Chi dedicasse tempo ad apprendere chi Fritts sia, vedrebbe che non si tratta di uno qualunque che passa per strada, nonostante gli appena quattro album pubblicati in poco più di quarant’anni. Tutto iniziò a Nashville a metà anni Sessanta dove si fece amico di Charlie Rich e di Jerry Lee Lewis, per i quali scrisse dei pezzi – quindi passò ai leggendari studi di Muscle Shoals, Alabama fondati da Rick Hall, dove scrisse tutta una serie di classici con Dan Penn e negli stessi vi suona, roba tipo la splendida Rainbow Road che fu immortalata in clamorose versioni sia di Percy Sledge sia di Arthur Alexander – infine, negli anni Settanta si “nascose” dietro le tastiere nella band di Kris Kristofferson, che da buon fratello di spirito lo coinvolse come attore pure in ben tre film di Sam Peckinpah: Pat Garrett & Billy The Kid, Voglio la testa di Garcia e Convoy.
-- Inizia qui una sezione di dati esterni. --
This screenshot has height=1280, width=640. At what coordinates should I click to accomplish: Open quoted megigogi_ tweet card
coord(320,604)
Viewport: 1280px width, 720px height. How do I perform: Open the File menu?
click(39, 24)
Dicevamo, Donnie ha fatto solo quattro album, d’accordo – ma sono splendidi quanto pieni zeppi di ospiti tutti lì ad alzare il livello: brother Kris, Tony Joe White, Lucinda Williams, Jon Tiven, Willie Nelson, John Prine, Jerry Wexler, Spooner Oldham, Waylon Jennings, naturalmente Dan Penn, Billy Swan, Barry Beckett. Tutto chiaro, il signor Fritts è uno che piace a quelli giusti – e anche il contrario, che a lui piacciano quelli giusti. Passata la boa dei settant’anni, con Oh My Goodness chiude il conto iniziato con Prone To Lean (1974), suo disco d’esordio prodotto magnificamente da Jerry Wexler e Kris Kristofferson – un lavoro che fu inciso con profusione di mezzi e d’interventi, un po’ il corrispettivo (si fa per dire) country del favoloso No Other (1974) di Gene Clark.
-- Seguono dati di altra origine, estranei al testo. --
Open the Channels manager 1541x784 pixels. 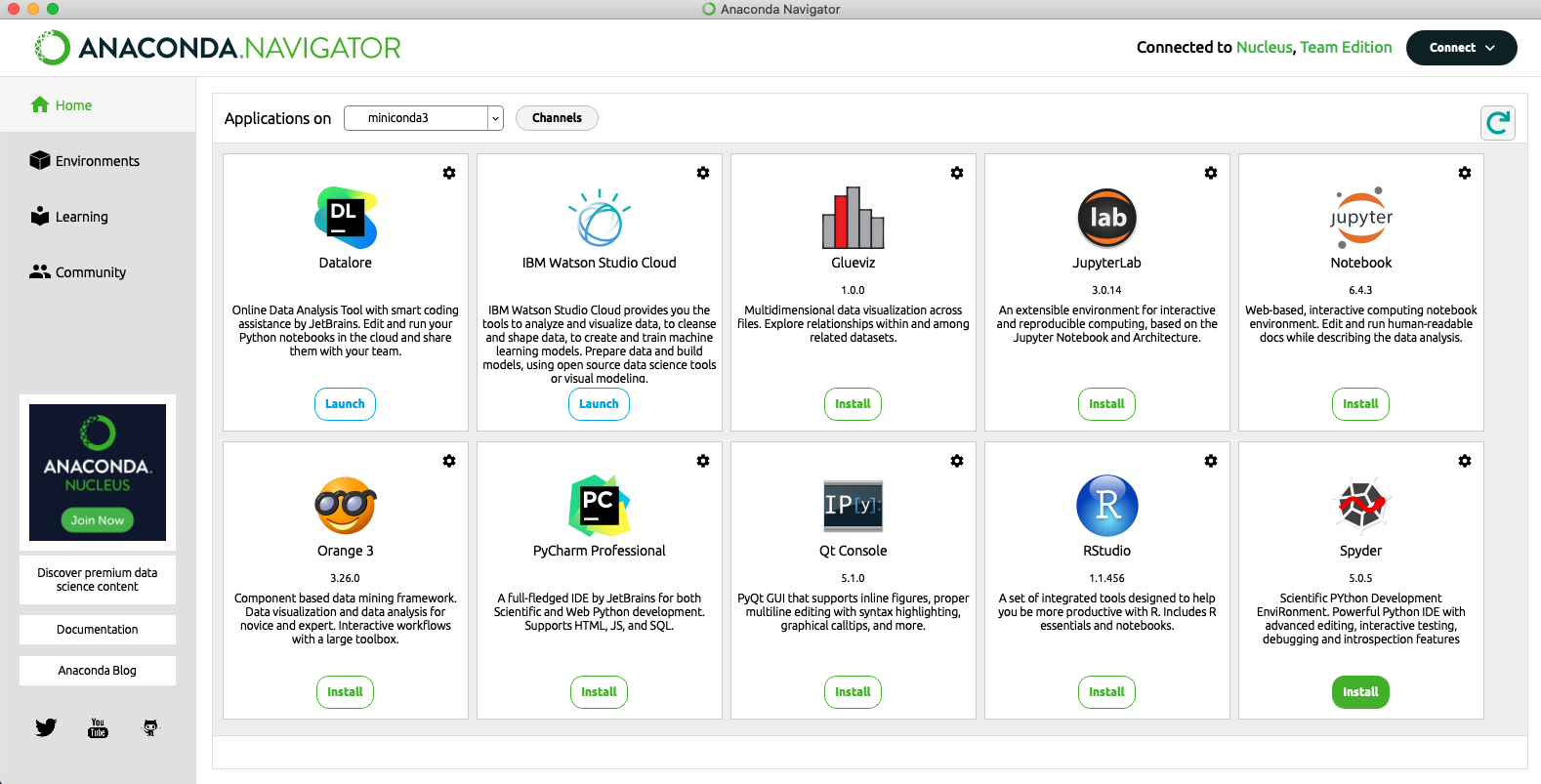click(x=557, y=118)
Donnie è uno che si fa attendere, l’album precedente a questo risale al 1998 – ma star qui ad aspettarlo ne val sempre la pena. I dodici brani di Oh My Goodness sono un vero toccasana per le orecchie – dove il country incontra il soul, dove la Musica Cosmica Americana trova il proprio miglior elemento per riprodursi in prossimità di Muscle Shoals. Per cominciare, Donnie Fritts si riappropria di qualche classico del suo passato condiviso con Dan Penn, tipo Choo Choo Train che Alex Chilton rese immortale coi Box Tops, Memphis Women And Chicken che Dusty Springfield scosse con l’atomica e If It’s Really Got To Be This Way che fu forse il massimo capolavoro inciso per voce di Arthur Alexander – tutto è elevato al primitivismo che l’artista probabilmente aveva in mente già negli anni Sessanta, dove l’anima è molta e la classe è sopraffine.
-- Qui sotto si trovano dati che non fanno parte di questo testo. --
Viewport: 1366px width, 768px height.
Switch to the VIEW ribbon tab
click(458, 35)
Qualche amico passa ancora a trovare Donnie, tipo John Prine che entra in punta di piedi in The Oldest Baby In The World, oppure il vecchio sodale epoca Muscle Shoals Spooner Oldham che presta le sue tastiere allo spettacolare brano guida che grida amore infinito per Hoagy Carmichael – e non manca nemmeno un bel giovincello come Dylan LeBlanc, che presta voce in Foolish Heart e in Good As New. Poi, diciamolo, uno come Donnie Fritts è davvero irresistibile a prescindere – già, perché se un tizio si può permettere numeri come Tuscaloosa 1962, molte le affinità con il miglior Ry Cooder, oppure lo strepitoso seppia Errol Flynn, vuol dire proprio che siamo al cospetto di vera eccellenza. Ma già lo sapevamo.